Data below:
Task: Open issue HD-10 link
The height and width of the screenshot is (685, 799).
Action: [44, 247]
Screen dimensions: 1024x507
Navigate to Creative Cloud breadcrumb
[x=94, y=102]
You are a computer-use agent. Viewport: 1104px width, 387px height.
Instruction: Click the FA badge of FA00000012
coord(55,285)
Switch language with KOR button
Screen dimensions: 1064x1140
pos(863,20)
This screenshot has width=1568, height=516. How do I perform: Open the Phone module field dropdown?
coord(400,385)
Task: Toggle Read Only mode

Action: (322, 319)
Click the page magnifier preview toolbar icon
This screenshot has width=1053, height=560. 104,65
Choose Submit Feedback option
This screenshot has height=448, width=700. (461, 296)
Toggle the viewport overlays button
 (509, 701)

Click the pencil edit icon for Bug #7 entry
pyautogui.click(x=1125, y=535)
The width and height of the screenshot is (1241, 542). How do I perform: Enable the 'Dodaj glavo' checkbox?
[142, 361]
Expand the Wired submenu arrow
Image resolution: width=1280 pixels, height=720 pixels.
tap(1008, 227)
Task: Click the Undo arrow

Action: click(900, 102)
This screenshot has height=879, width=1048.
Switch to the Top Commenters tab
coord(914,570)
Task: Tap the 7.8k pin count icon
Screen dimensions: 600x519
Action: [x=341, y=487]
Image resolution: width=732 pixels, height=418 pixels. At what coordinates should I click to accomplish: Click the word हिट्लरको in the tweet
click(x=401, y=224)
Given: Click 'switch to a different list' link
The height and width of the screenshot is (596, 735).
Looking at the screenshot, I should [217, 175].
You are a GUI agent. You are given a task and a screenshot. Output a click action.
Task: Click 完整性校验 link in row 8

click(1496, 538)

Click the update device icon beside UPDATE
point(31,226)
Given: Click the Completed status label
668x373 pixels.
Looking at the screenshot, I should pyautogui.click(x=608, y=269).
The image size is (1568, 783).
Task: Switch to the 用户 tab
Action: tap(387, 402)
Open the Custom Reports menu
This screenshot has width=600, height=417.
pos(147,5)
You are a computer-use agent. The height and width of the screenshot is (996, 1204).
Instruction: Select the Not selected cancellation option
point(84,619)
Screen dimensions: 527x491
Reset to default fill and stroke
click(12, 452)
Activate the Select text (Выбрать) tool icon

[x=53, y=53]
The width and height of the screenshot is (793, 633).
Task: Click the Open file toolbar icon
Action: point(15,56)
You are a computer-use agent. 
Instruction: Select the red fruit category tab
End of Data.
• Task: Retype, exactly and in full, the lines above from the one containing "Navigate to Creative Cloud breadcrumb" through the one containing "Screen dimensions: 527x491".

• Task solution:
Navigate to Creative Cloud breadcrumb
[x=94, y=102]
You are a computer-use agent. Viewport: 1104px width, 387px height.
Instruction: Click the FA badge of FA00000012
coord(55,285)
Switch language with KOR button
Screen dimensions: 1064x1140
pos(863,20)
This screenshot has width=1568, height=516. How do I perform: Open the Phone module field dropdown?
coord(400,385)
Task: Toggle Read Only mode

Action: (322, 319)
Click the page magnifier preview toolbar icon
This screenshot has width=1053, height=560. 104,65
Choose Submit Feedback option
This screenshot has height=448, width=700. (461, 296)
Toggle the viewport overlays button
 (509, 701)

Click the pencil edit icon for Bug #7 entry
pyautogui.click(x=1125, y=535)
The width and height of the screenshot is (1241, 542). How do I perform: Enable the 'Dodaj glavo' checkbox?
[142, 361]
Expand the Wired submenu arrow
Image resolution: width=1280 pixels, height=720 pixels.
tap(1008, 227)
Task: Click the Undo arrow

Action: click(900, 102)
This screenshot has height=879, width=1048.
Switch to the Top Commenters tab
coord(914,570)
Task: Tap the 7.8k pin count icon
Screen dimensions: 600x519
Action: [x=341, y=487]
Image resolution: width=732 pixels, height=418 pixels. At what coordinates should I click to accomplish: Click the word हिट्लरको in the tweet
click(x=401, y=224)
Given: Click 'switch to a different list' link
The height and width of the screenshot is (596, 735).
Looking at the screenshot, I should [217, 175].
You are a GUI agent. You are given a task and a screenshot. Output a click action.
Task: Click 完整性校验 link in row 8

click(1496, 538)

Click the update device icon beside UPDATE
point(31,226)
Given: Click the Completed status label
668x373 pixels.
Looking at the screenshot, I should pyautogui.click(x=608, y=269).
The image size is (1568, 783).
Task: Switch to the 用户 tab
Action: tap(387, 402)
Open the Custom Reports menu
This screenshot has width=600, height=417.
pos(147,5)
You are a computer-use agent. The height and width of the screenshot is (996, 1204).
Instruction: Select the Not selected cancellation option
point(84,619)
Screen dimensions: 527x491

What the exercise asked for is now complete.